Séminaires gouvernementaux : répétition inutile ?

Entre 2014 et 2021, les séminaires gouvernementaux ont été si nombreux au Gabon qu’il serait inutile de les compter. Pourtant, de conclave en conclave, l’effet semble toujours le même : du sur place puisque le chômage de masse, combiné avec de nombreux projets de développement abandonnés, rythment le quotidien des populations.

Leno Koleba

A quoi servent réellement les séminaires gouvernementaux qui s’enchaînent les uns après les autres, année après année ? Cette question qui revient sur les lèvres de nombreux Gabonais interroge le bilan de toutes ces rencontres, dont les effets sur le quotidien des populations, restent problématiques. Ce, malgré des thèmes qui se résument presque tous au même slogan : l’accélération de la transformation du Gabon qui n’est pourtant jamais arrivée.  Il y a manifestement comme un effet de sur place dans la mise en œuvre de ces recommandations par les différentes administrations, face à une demande sociale de plus en plus importante en matière d’emploi, d’infrastructures, avec de nombreux chantiers à l’arrêt pour ne pas dire abandonnés, etc.

Le ras-le-bol du président 

Embarrassé par ce bilan largement négatif de ces séminaires, face aux critiques de plus en plus nombreuses, le président Ali Bongo Ondimba, a rappelé, lors du dernier séminaire gouvernemental des 18 et 19 janvier dernier, que pour cette fois, il attendait des résultats. Car au Gabon, a-t-il dit, « personne n’a passé un concours pour être ministre ». Et que les membres du gouvernement ne maintiendront désormais leurs places qu’en fonction des résultats. Il faut dire que ce n’est pas la première fois que le Chef de l’État profère cette menace à l’endroit de ces ministres. 
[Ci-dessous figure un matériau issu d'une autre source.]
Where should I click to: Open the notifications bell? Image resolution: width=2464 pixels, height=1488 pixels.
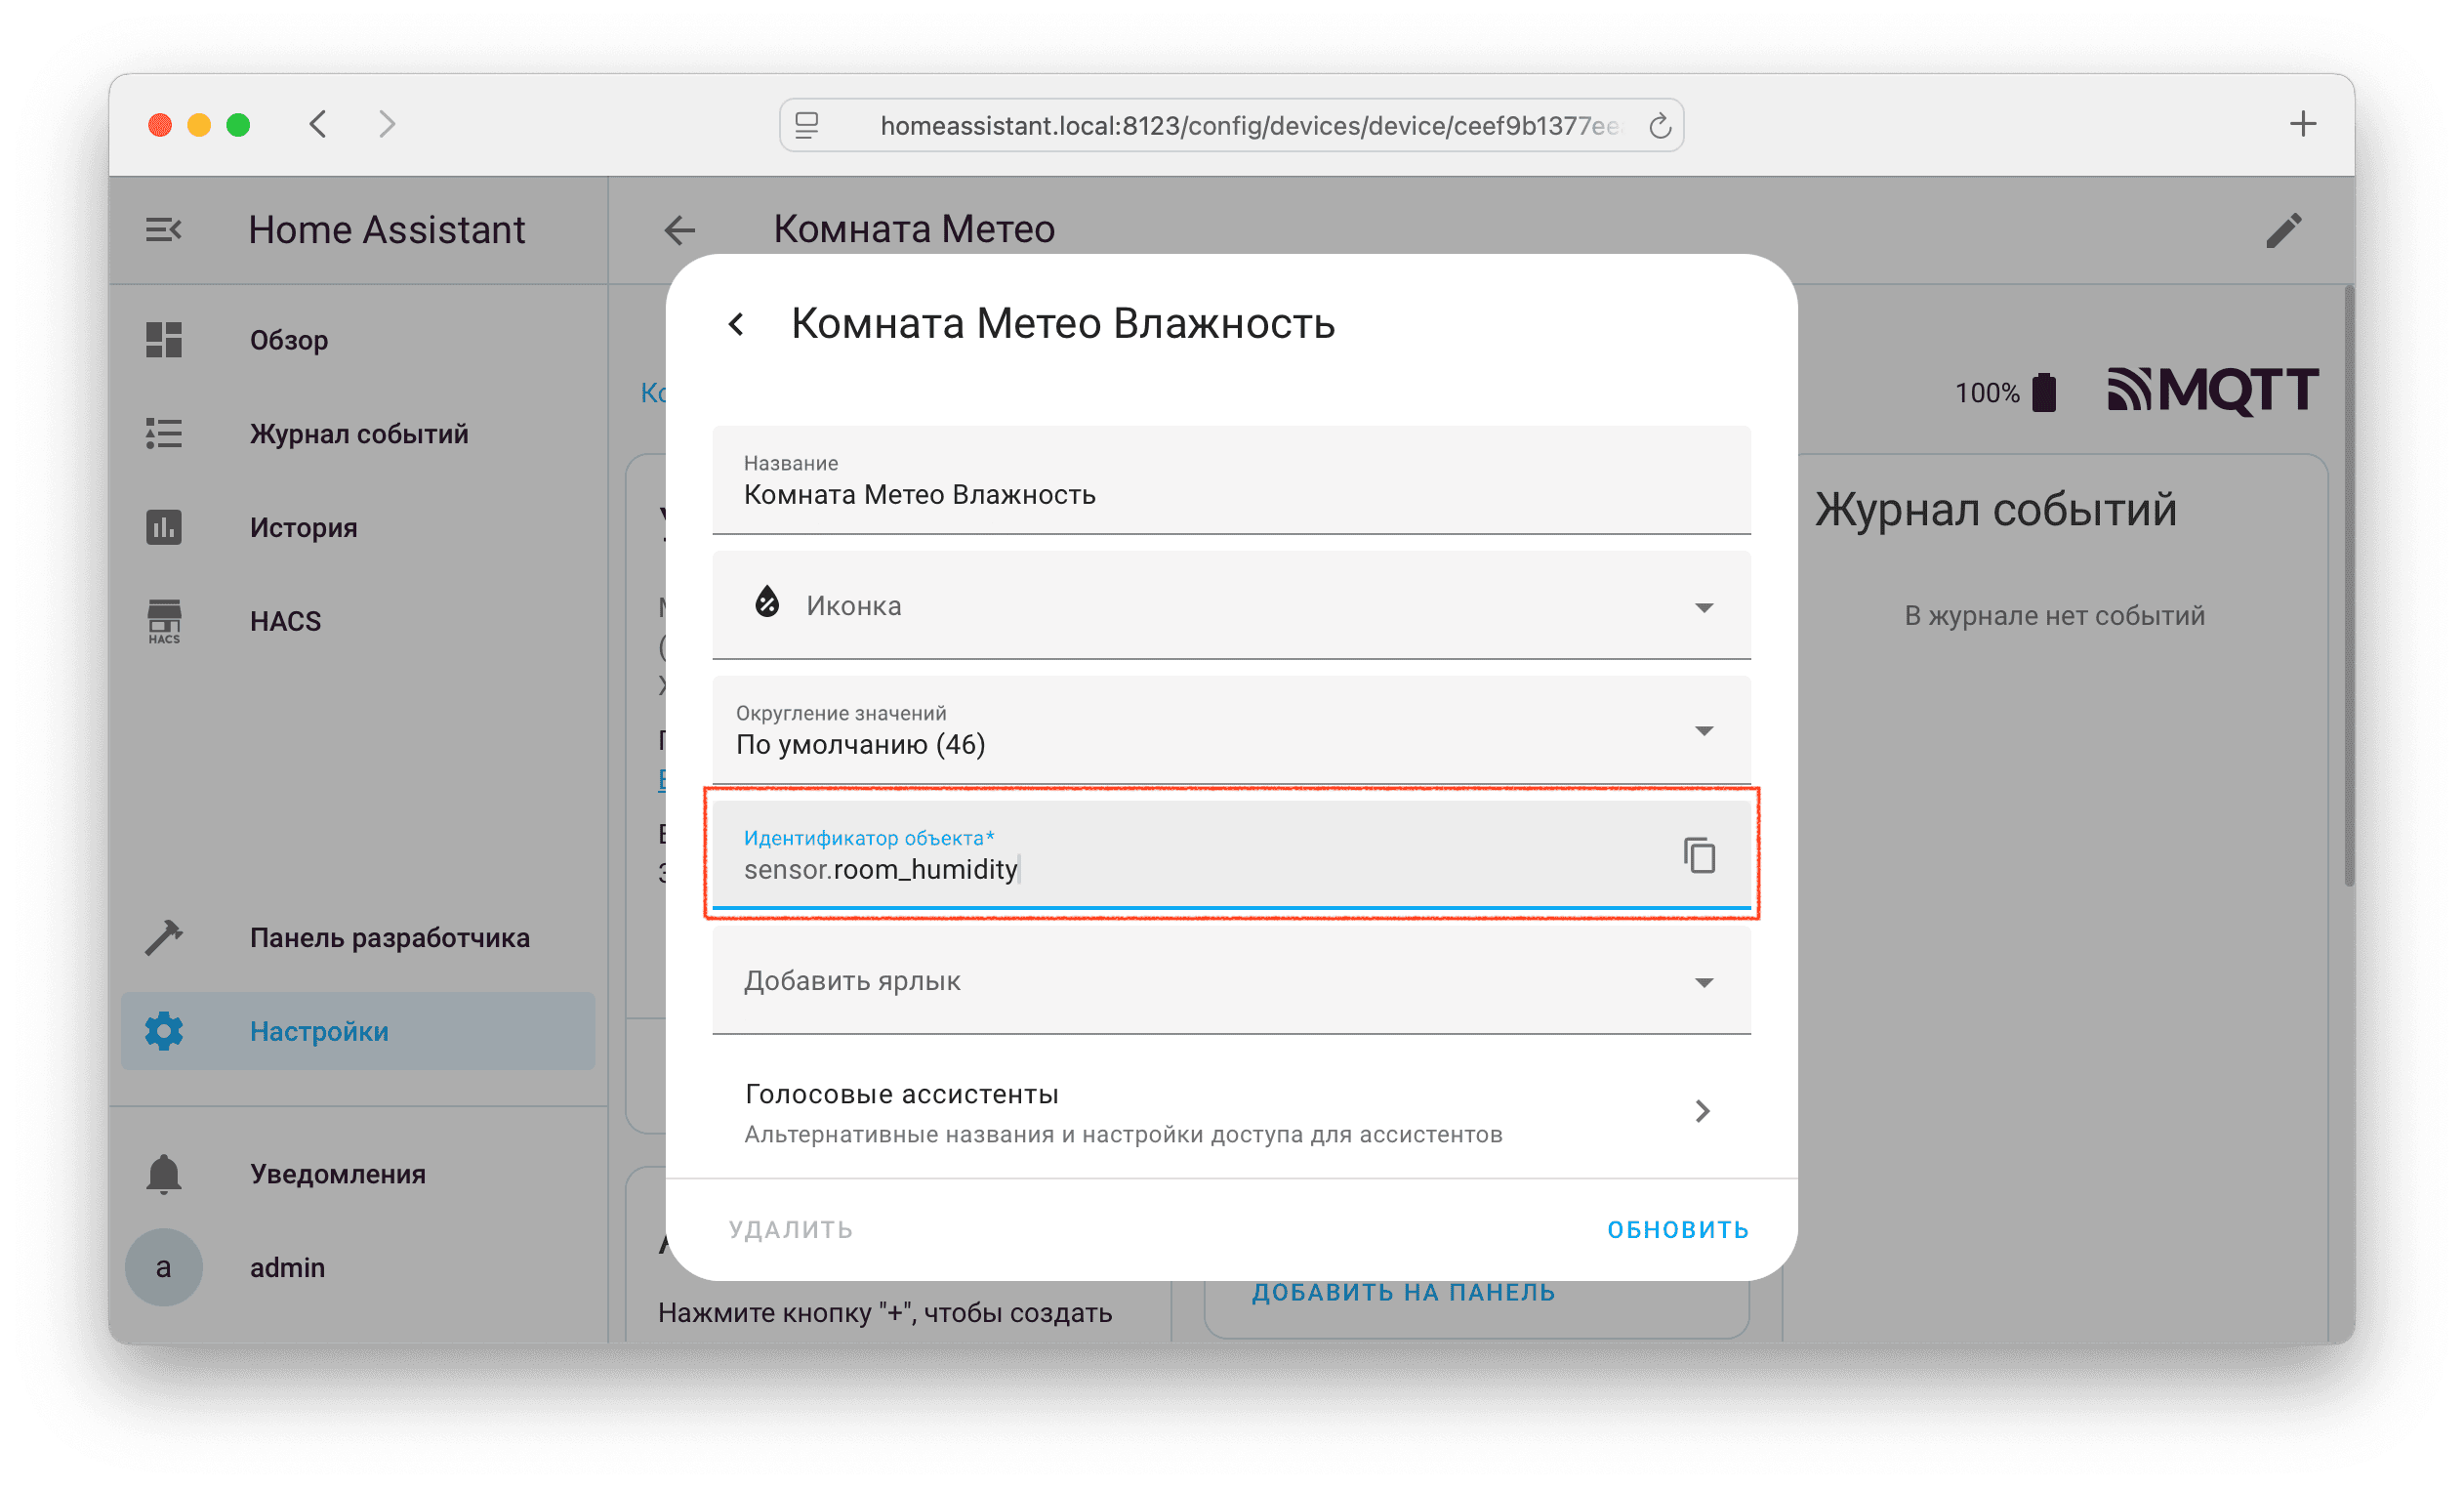pos(164,1173)
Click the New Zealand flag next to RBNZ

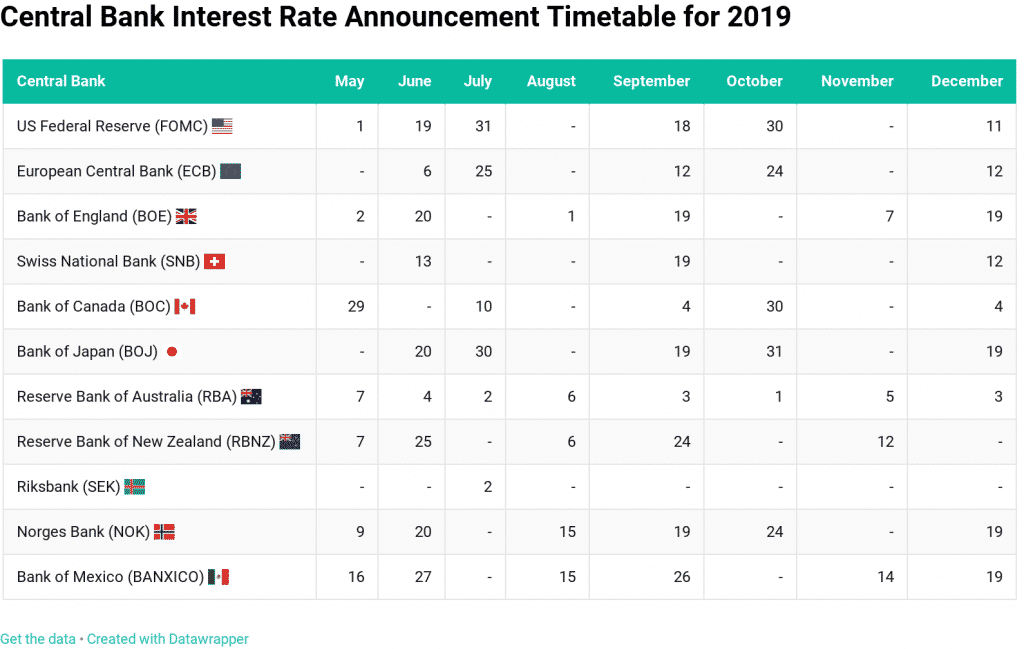(290, 441)
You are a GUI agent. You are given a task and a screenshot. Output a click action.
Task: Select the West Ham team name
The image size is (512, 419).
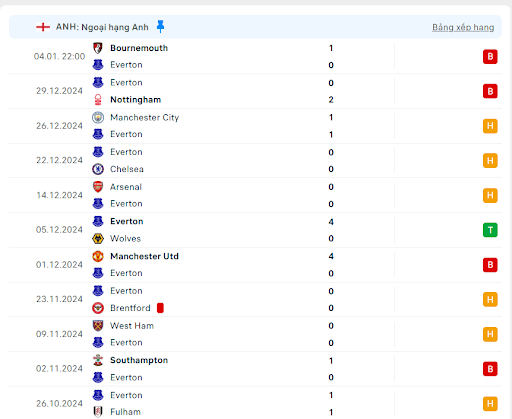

Autrement dit, c’est la mauvaise foi de ces derniers qui est désormais pointée du doigt dans la traduction en actes de résolutions de ce chapelet des séminaires. Mais comment juger ou évaluer l’action d’un ministre à qui on a donné qu’une simple feuille de route, parfois sans moyens adéquats pour la matérialiser ? Certains ministres à la tête des administrations considérées comme des coquilles vides, ne sont-ils pas simplement des bouc-émissaires d’un système gagné par l’usure ? Dans ce contexte, on a beau multiplier les séminaires gouvernementaux, rien ou presque ne marchera.